By Catherine Kane ’26
This spring, I am taking Professor Holly Barcus’s geography class Rural Landscapes and Livelihoods. It’s an exploration of the social, economic, and cultural trends in rural America. Throughout the course, we have discussed themes prevalent in many rural areas in the United States, including extractive economies, aging populations, race, political resentment, and gentrification. Our trip to the shores of Lake Superior in northeast Wisconsin was an opportunity to engage with community leaders and local residents on their perspective of the challenges and possibilities in rural spaces.
10 a.m. Arrived at Chickadee Hills Homestead in Spooner, Wisconsin. Chickadee Hills is a sustainable hog farm in rural Wisconsin. Sherry Sutton Zanardo, who runs the farm, talked to us about their efforts to have a completely organic farm, using existing flora and fauna to cultivate an entire ecosystem on their land. She also talked about her relationship with agri-tourism and wished tourism was exclusively the “icing on the cake” in the region.
10:45 a.m. Sherry brings us out to meet the animals! In addition to the Mangalista hogs, Chickadee Hills also has llamas and horses.
12 p.m. Stop at the Walmart in Hayward, Wisconsin, for snacks. We have talked about the economic and social role of Walmarts in rural America in class.

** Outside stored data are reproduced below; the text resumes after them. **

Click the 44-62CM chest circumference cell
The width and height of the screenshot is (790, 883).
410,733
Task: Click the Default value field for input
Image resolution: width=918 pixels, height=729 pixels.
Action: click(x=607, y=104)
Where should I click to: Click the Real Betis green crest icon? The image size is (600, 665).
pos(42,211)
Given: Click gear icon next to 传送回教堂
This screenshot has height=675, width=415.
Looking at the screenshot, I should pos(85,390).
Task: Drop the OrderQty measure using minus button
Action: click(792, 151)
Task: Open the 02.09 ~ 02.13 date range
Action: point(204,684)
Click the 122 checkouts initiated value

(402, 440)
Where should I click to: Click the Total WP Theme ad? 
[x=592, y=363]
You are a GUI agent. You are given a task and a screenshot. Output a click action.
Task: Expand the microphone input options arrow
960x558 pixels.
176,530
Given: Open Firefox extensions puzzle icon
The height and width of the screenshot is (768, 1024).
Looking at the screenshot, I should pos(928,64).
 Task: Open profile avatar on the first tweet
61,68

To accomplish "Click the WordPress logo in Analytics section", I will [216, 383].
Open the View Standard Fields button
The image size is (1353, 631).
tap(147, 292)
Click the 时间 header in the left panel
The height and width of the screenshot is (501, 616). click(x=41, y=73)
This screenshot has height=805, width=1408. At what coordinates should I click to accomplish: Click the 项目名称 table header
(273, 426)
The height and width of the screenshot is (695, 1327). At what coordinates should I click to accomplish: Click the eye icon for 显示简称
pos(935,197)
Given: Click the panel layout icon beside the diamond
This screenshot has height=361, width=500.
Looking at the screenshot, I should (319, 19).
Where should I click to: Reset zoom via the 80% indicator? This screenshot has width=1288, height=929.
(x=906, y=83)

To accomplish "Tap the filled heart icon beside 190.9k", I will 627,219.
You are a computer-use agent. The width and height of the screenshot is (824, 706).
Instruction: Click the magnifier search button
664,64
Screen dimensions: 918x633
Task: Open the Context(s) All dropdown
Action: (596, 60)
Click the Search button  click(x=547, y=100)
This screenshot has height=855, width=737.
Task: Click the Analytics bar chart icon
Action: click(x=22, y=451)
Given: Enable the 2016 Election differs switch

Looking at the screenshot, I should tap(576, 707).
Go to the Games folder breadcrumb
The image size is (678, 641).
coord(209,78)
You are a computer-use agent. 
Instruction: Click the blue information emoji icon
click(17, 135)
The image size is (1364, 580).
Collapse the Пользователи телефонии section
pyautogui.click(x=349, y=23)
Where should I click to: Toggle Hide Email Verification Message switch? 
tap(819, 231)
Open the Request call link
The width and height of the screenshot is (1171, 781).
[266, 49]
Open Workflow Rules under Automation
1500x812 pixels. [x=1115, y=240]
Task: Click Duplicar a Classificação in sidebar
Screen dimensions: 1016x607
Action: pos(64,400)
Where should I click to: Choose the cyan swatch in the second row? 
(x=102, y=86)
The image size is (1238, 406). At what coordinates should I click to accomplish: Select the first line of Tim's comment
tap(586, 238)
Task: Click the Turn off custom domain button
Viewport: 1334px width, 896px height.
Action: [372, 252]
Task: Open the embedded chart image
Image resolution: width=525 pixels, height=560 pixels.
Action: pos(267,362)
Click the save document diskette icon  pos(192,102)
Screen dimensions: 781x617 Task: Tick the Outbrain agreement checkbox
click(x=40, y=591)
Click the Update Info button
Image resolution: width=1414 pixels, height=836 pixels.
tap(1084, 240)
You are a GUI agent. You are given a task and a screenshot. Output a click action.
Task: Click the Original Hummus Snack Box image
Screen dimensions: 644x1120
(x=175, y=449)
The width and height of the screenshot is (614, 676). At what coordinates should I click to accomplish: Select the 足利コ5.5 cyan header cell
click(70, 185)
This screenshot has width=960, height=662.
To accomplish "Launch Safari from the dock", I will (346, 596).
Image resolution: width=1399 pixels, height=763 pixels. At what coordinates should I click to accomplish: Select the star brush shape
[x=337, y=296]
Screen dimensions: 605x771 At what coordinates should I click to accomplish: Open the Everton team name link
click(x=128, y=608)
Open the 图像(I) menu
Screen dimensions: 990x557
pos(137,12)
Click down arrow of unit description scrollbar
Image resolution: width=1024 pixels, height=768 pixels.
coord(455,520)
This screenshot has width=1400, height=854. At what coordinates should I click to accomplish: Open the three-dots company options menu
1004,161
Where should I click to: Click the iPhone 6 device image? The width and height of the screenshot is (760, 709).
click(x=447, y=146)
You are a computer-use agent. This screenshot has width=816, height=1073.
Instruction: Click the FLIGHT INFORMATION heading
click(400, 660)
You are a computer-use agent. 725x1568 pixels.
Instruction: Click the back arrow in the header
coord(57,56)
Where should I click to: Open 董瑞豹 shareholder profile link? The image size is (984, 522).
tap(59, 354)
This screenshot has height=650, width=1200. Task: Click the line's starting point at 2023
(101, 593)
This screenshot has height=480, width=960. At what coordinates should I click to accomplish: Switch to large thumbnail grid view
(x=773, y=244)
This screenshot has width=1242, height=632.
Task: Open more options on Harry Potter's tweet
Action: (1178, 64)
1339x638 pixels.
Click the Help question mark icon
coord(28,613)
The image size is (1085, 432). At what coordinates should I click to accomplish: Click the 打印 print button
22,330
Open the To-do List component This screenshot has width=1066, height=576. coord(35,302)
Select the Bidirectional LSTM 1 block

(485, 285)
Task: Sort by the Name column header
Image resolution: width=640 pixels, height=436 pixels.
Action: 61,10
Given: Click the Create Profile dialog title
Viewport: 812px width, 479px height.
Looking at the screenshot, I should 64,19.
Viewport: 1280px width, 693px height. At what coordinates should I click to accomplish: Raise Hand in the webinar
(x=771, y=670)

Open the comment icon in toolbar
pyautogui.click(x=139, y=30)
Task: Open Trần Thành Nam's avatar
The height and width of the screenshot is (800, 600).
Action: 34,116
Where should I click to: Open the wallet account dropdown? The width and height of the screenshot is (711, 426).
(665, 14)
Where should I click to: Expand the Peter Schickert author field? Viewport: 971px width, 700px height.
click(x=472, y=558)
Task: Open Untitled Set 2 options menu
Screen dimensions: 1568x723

2:30 p.m. Arrive at the Northern Great Lakes Visitors Center. The Center is a collaboration of multiple state and federal agencies working to boost conservation and tourism in the area. Nonprofits and public agencies also use the center as a space for meetings. NGLVC also houses the historical archives of counties in Northern Wisconsin and we got to talk to the two archivists there about the various immigrant groups that have come through Northern Wisconsin. My mom’s family is from the Northwoods of Wisconsin and I found records of some of my family from over one hundred years ago!
5 p.m. Lenten season on a Friday in Northern Wisconsin calls for a fish fry. We stopped at Hugo’s Pizza in Ashland, Wisconsin, to enjoy fried fish, coleslaw, and rolls.
7:30 p.m. Arrived in Bayfield, where we will stay for the night. Bayfield is a very small town of around 550 people, but it supports a booming tourism industry. We explored the few blocks that encompass the town and ended the night with cheese curds at a local pub.
Saturday, 9 a.m. Our morning in Bayfield started with a continental hotel breakfast and roundtable discussion with local business owners in Bayfield. Curt Basnia, the owner and founder of Copper Crow Distillery, the first Native-owned distillery in the United States; Beta Bodin, a local business owner; and Carol Fahrenkrog, executive director of Bayfield Chamber of Commerce and Visitor Bureau, spoke of the benefits—and burdens—of tourism in the region. One of the most pressing issues is the small tax base having to support great usage of public infrastructure by tourists. Many of the topics discussed in the round table were ones we had also explored in the classroom back at Macalester.
11 a.m. Bayfield was hosting its annual Winter Festival so there were a lot of tourists milling about the town. We got the chance to explore the town for a few hours, luckily on a sunny and relatively warm day. I stopped in a bookstore, coffeeshop and local jewelry maker’s gallery. The themes that were discussed in the roundtable were evident while walking around town.
4 p.m. Arrived in Superior, Wisconsin to talk with Macalester geography alum Luke Matthews. Luke talked about his experience of moving to Superior, a small port city that stands in the shadow of Duluth. He talked about the city’s efforts to improve housing, transportation and land use. In class, we have discussed the trend of young people moving to rural areas during the pandemic because they wanted a lifestyle change and were seeking certain amenities. Hearing from someone who had taken that leap, and was a Mac alum, was a wonderful addition to our trip.
5 p.m. We crossed the canal into Duluth, Minnesota, to eat dinner and explore Canal Park. Most of the class landed at the same pizza restaurant where we enjoyed Neapolitan style pizza at a long table. A gorgeous sunset concluded our trip and we got back on the bus to come back to Macalester.
8:30 p.m. Back at Macalester! In the next week, we will write a short reflection on the trip and how it connects to the themes we are reading and talking about in class. The diversity of even just a fraction of the area we call “rural America” was amazing to see, and also serves as an example of how the broad categorization of people and land often causes us to miss the nuance and complexities of each community. And as a first-year in a class of mostly juniors and seniors, it was wonderful to spend time and get to know them better and hear about their college experiences and post-grad plans.